Diverging diamond interchanges crisscross east- and west-bound lanes to allow cars to enter highways without turning left in front of oncoming traffic.
"The downside is it's something new," INDOT engineer Susan Doell told the Star. "People are going to have to get used to it."
The design is safer than a more traditional cloverleaf-style interchange because there is a "lack of weaving and (a) big differential of speeds between the loop ramps and the through traffic," Gilbert Chlewicki, a Maryland engineer, told the Star. There are also signals that control traffic at both points where the lanes cross.

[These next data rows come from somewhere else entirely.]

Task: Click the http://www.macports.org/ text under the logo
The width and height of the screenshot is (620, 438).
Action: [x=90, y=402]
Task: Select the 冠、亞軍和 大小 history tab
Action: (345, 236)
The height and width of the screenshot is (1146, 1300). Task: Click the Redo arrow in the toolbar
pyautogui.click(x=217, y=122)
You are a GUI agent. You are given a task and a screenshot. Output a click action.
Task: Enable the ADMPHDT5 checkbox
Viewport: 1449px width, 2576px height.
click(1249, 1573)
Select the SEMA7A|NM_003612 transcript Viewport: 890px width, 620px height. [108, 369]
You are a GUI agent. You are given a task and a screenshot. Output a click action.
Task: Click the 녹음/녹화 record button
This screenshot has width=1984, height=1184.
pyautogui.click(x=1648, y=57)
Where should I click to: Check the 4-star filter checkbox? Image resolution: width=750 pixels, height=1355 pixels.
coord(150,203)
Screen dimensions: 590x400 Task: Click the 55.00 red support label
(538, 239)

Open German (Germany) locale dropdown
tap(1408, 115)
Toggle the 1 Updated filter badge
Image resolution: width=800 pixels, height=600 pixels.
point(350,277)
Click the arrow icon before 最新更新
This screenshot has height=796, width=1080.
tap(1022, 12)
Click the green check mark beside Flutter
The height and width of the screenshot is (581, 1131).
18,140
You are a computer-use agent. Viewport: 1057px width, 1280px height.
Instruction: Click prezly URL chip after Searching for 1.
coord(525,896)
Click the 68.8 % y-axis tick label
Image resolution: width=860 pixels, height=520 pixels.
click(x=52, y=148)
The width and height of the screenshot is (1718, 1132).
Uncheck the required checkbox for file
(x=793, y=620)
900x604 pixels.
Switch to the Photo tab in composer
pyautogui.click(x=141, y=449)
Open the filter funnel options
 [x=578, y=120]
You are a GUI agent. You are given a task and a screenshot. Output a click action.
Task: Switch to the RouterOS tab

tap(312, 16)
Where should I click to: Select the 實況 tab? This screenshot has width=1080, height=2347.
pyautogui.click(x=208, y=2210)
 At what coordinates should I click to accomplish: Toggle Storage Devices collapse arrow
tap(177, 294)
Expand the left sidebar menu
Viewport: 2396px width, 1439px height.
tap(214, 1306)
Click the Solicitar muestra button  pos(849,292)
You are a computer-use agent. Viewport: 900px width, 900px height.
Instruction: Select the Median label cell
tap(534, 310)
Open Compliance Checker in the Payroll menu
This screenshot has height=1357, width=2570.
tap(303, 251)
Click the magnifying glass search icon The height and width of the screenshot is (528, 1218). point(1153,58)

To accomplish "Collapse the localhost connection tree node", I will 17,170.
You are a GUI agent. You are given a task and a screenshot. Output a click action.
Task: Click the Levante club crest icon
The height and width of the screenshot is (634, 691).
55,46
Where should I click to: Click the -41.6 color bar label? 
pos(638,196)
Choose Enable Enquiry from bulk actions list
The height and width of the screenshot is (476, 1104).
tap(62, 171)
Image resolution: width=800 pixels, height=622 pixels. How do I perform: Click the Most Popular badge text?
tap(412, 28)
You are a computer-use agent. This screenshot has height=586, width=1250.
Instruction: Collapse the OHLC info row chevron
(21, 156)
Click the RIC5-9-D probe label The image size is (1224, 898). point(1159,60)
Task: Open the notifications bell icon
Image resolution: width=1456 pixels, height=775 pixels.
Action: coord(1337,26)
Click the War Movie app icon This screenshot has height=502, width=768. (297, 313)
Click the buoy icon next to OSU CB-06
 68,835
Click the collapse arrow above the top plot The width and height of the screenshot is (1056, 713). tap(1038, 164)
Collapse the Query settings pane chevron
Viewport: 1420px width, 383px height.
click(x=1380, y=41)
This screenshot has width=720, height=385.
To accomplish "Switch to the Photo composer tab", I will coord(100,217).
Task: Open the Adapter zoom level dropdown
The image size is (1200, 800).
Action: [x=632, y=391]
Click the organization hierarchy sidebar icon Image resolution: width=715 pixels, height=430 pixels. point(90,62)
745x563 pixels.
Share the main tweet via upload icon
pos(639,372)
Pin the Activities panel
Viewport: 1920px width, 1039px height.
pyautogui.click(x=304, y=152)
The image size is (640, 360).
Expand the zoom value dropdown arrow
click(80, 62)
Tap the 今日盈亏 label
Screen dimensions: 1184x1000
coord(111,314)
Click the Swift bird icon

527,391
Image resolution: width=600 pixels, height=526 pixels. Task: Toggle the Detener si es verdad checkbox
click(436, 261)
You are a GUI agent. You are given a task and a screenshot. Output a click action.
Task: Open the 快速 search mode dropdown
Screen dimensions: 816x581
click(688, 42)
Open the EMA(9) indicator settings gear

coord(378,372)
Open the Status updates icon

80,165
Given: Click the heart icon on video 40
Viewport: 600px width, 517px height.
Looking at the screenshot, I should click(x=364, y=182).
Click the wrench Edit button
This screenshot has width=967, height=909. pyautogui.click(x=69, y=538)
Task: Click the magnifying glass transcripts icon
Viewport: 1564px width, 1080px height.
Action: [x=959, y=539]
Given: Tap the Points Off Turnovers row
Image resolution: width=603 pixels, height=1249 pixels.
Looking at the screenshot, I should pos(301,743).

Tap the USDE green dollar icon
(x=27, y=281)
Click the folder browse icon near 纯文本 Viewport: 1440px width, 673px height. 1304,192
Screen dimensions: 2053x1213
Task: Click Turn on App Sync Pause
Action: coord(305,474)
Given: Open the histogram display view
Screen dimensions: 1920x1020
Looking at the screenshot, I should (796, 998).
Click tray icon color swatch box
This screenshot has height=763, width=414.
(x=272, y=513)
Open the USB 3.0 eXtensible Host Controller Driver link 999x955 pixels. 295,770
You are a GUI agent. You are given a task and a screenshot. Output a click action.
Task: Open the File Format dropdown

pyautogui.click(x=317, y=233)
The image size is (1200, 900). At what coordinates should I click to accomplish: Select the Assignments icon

The interchanges would be the first of their kind in Indiana, but seven other states so far have built them. States that have adopted the diverging diamond design have saved millions of dollars. The design is more compact than traditional cloverleaf interchanges and tends to be cheaper.
Diverging diamond interchanges have also been proven to reduce crashes in some areas. A study shows that in St. Louis, the diverging diamond interchange showed a 38 percent drop in crashes with no wrong-way crashes. Officials in Springfield, Mo., say the design reduced crashes by 50 percent at the city's two diverted diamond interchanges.
A diverging diamond design in Greenwood could save taxpayers $3 million when compared to more traditional designs. Savings in Fort Wayne would range from an estimated $3 million to $6 million.
The state Department of Transportation will hold public meetings to get feedback before deciding whether to adopt the new designs. If the interchange proposals are approved, the new interchanges could open by 2014.